Stephen Strasburg failed to pitch out of the fourth inning Saturday afternoon, and the Washington Nationals’ six-game winning streak came crashing to an end with an 8-1 loss to the Philadelphia Phillies.
Cole Hamels allowed only one run over eight stellar innings, limiting the Nationals to a handful of infield singles and a lone RBI double by Ian Desmond. Philadelphia’s offense, meanwhile, had its way with Strasburg, whose ERA ballooned to 6.50, third-worst in the major leagues.
THE RUNDOWN: Strasburg cruised through the first inning and pitched around a rare error by Ryan Zimmerman in the second, but his outing began to fall apart in the third. The inning began with a leadoff walk to Ben Revere, followed by two doubles and a home run by Maikel Franco. The struggles continued in the fourth, when the Nationals committed three errors and Strasburg allowed two more runs, one of which was unearned. The bright side for the Nationals? A.J. Cole allowed only four hits and two runs over 4 1/3 innings of relief, striking out seven and saving the Nationals’ bullpen.

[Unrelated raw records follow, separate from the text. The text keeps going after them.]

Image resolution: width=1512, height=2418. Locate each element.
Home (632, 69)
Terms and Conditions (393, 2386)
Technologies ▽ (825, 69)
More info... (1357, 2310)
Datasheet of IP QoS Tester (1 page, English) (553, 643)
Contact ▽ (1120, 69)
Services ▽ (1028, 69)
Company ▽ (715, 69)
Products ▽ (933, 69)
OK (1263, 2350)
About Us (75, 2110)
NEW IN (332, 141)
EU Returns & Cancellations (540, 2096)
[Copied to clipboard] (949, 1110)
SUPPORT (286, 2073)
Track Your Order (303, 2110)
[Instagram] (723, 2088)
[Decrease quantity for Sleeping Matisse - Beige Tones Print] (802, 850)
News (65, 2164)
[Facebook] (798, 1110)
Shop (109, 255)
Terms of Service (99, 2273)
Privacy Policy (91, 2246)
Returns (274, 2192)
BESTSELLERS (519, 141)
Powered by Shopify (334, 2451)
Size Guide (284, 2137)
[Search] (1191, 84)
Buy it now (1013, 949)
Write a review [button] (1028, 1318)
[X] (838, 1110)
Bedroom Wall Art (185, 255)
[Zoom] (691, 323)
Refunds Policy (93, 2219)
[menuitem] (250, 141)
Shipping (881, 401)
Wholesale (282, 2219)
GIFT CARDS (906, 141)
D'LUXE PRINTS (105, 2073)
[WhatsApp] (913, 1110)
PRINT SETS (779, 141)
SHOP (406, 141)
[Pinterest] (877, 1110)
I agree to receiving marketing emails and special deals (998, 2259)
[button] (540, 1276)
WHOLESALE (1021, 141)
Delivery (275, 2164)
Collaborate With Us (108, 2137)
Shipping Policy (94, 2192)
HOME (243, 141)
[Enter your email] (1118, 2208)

THE HIGHLIGHT: So there weren’t exactly a lot of Nationals highlights to choose from Saturday afternoon. This is more of an oddity. It came in the sixth inning, with the Nationals already trailing 7-0. With a runner on first and no outs, Cesar Hernandez ripped a would-be double to the gap in right-center field. Harper’s relay throw skipped past both Ian Desmond and Dan Uggla for a would-be error, allowing Hernandez to go to third. These are all would-be events because Hernandez neglected to touch first base. The Nationals realized this, and Ian Desmond tossed the ball to Ryan Zimmerman for the out. For all the scorekeeping aficionados out there, the play was originally ruled an unassisted putout by the first baseman. It was later revised and scored as a 6-3 putout (Desmond’s throw came after a misplay, and therefore was the only one that counted). Hernandez was credited with the RBI. So there you go.
STAR OF THE GAME: It was difficult to tell if the Nationals lineup was just really struggling Saturday or if Hamels was really dominant. Though it was probably a combination of the two, I give a lot of credit to Hamels. The left-hander absolutely silenced a Washington lineup that had, in recent weeks, been rolling. The Nationals mustered only five hits against Hamels, and three of them were infield singles. A fourth slipped past third baseman Franco and was ruled a double.
THE TAKEAWAY: Alright, so by this point it’s clear that something’s up with Strasburg. The question is what, exactly, is up with him. The usual narrative is that he doesn’t respond well to mistakes and is easily derailed by errors or miscues in the field behind him. At times over the past three seasons, I think that’s been true. But I’m inclined to think that during this particular stretch, something else is amiss. The ankle injury that Strasburg suffered in spring training lingered through the first month of the season, eventually causing him to alter his mechanics and creating stiffness in his back. Are his mechanics still out of whack? Is the ankle still bothering him, even minimally? It’ll be interesting to see what Strasburg — and his manager — offer as an explanation, if anything.